The flavor and texture of butter change dramatically with temperature. Accordingly, producers pay close attention to the crystallization of fats and oils to maintain favorable product quality. X-ray fluorescence spectrometry and differential scanning calorimetry (DSC) enable surveying of characteristics of butter such as crystalline structure and melting point.

Thermal analyzers measure foods in many ways, helping to determine the melting point of chocolate and the softness of chewing gum, for example. They also play a role in evaluating features such as ideal storage conditions and the “melt-in-the-mouth” feeling of foods.

Expressing flavor, texture and so on in numbers is no simple matter. XCT expresses numerically such features as content by percentage, homogeneity and the number and size of bubbles, delivering good taste experience through high-level quality control.

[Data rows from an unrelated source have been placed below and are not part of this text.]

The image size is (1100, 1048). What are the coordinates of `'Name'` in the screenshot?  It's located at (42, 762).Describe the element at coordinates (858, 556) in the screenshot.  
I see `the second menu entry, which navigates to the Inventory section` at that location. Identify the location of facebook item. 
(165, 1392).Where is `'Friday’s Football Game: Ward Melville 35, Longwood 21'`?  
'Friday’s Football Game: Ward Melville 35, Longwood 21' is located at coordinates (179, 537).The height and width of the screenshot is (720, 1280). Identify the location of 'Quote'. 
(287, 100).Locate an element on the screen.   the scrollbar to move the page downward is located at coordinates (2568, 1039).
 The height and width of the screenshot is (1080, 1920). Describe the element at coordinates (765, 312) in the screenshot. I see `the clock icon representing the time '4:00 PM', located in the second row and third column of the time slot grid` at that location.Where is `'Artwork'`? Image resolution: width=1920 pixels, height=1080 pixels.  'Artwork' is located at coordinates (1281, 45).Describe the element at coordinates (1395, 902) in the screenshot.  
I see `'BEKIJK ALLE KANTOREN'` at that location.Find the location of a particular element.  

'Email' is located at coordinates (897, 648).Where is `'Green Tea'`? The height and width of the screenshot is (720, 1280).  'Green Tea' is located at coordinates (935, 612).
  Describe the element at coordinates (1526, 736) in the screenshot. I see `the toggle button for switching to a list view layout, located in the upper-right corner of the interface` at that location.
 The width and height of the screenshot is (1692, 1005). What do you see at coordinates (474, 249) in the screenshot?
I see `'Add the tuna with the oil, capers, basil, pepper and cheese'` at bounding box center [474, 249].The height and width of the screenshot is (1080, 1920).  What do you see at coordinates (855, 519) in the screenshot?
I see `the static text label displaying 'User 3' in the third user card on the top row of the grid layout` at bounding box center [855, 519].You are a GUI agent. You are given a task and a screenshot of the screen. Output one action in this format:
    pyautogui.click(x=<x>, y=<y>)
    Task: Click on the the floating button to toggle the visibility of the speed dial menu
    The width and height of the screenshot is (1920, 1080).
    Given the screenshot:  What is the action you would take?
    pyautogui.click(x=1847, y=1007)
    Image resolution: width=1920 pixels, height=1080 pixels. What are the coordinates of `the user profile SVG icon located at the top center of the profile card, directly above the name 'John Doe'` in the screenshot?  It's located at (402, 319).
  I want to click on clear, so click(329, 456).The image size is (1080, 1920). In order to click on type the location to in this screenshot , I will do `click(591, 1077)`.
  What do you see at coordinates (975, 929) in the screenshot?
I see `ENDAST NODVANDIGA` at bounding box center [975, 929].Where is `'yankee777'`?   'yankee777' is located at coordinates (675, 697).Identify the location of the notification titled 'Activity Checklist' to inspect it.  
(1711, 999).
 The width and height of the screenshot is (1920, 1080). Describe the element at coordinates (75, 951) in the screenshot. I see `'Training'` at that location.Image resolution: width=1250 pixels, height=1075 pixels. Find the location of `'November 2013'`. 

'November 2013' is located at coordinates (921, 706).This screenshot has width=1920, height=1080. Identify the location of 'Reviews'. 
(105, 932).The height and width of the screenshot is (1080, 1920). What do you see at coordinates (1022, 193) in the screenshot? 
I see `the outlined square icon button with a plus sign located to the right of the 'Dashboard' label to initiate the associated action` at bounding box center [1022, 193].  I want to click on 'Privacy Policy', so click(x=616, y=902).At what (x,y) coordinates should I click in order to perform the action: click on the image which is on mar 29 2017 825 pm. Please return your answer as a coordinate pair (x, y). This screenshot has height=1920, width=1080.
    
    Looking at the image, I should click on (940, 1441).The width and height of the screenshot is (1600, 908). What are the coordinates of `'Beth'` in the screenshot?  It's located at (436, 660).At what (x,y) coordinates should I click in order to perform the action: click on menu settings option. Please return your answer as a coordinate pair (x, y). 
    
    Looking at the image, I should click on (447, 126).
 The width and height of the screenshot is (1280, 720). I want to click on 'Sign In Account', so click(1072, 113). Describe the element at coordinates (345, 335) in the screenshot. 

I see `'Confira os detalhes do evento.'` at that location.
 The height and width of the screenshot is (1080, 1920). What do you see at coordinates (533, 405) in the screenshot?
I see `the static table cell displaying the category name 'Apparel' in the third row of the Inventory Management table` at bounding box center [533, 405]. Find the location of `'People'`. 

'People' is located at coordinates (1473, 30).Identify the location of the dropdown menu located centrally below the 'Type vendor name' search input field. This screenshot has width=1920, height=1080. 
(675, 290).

Inorganic mercury contained in rivers and seawater is converted to methylmercury by microorganisms in the environment and taken up by fish and shellfish through the food chain. It is then taken up by humans who eat it. Measuring and understanding the concentration of mercury in water source and food is one way to safeguard human's health from mercury poisoning.

The handheld Raman spectrometer is used in the security field, including law enforcement, customs and defense, to guard against the threat of terrorism that is growing worldwide. Chemical weapons, explosives and their precursors can be detected while still in their containers, enabling on-the-spot threat assessment.

Handheld Raman spectrometers are used in fields such as customs and drug interdiction to identify stimulants, narcotics and other illegal drugs. These devices can detect substances through their containers in a non-destructive manner, allaying concerns about destroying evidence.